Le 49-3, qu’est-ce que c’est ?

Elle est considérée comme « l’arme ultime » du gouvernement. L’article 49, alinéa 3 de la Constitution permet au Premier ministre d’engager sa responsabilité sur un texte de loi. Le projet est alors considéré comme adopté sauf si une motion de censure, déposée dans les 24 heures, est votée par l’Assemblée nationale. Si cela arrive, le gouvernement doit alors démissionner. L’article 49-3 ne peut être utilisé que sur un projet de loi budgétaire, ou une fois par an seulement sur un autre texte, après délibération du Conseil des ministres, ce qui avait été le cas en début d’année dernière pour la loi Macron.

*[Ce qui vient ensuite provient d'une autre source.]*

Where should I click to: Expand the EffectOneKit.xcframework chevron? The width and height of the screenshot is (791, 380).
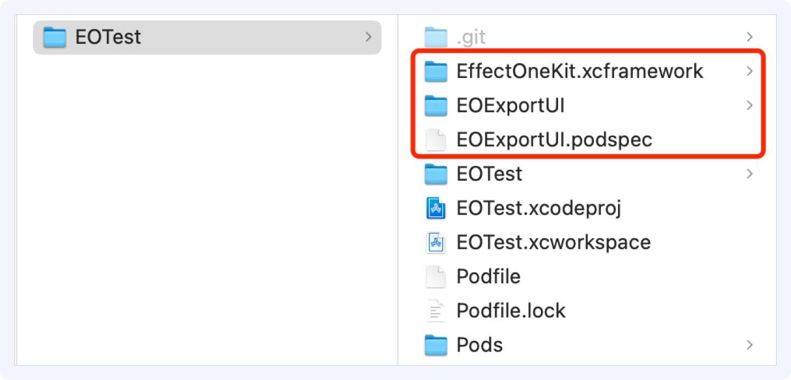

Minoritaire à l’Assemblée, Michel Rocard (1988-1991) y avait eu recours plusieurs fois. Sous la Ve République, avant que le gouvernement Valls ne l’utilise, le 49-3 avait été utilisé 83 fois, indique le site de l’Assemblée, dont 51 par la gauche et 32 par la droite. Un décompte qui ne fait pas la distinction entre son usage « classique », pour engager la responsabilité du gouvernement sur son budget, et « exceptionnel », pour passer une loi en force. Avant la loi Macron, le dernier recours « en force » datait de 2006, lorsque Dominique de Villepin avait fait passer le projet de loi « Egalité des chances » instaurant le fameux Contrat première embauche (CPE). Alain Juppé y a aussi eu recours en 1995, dans le cadre du changement de statut de France Télécom.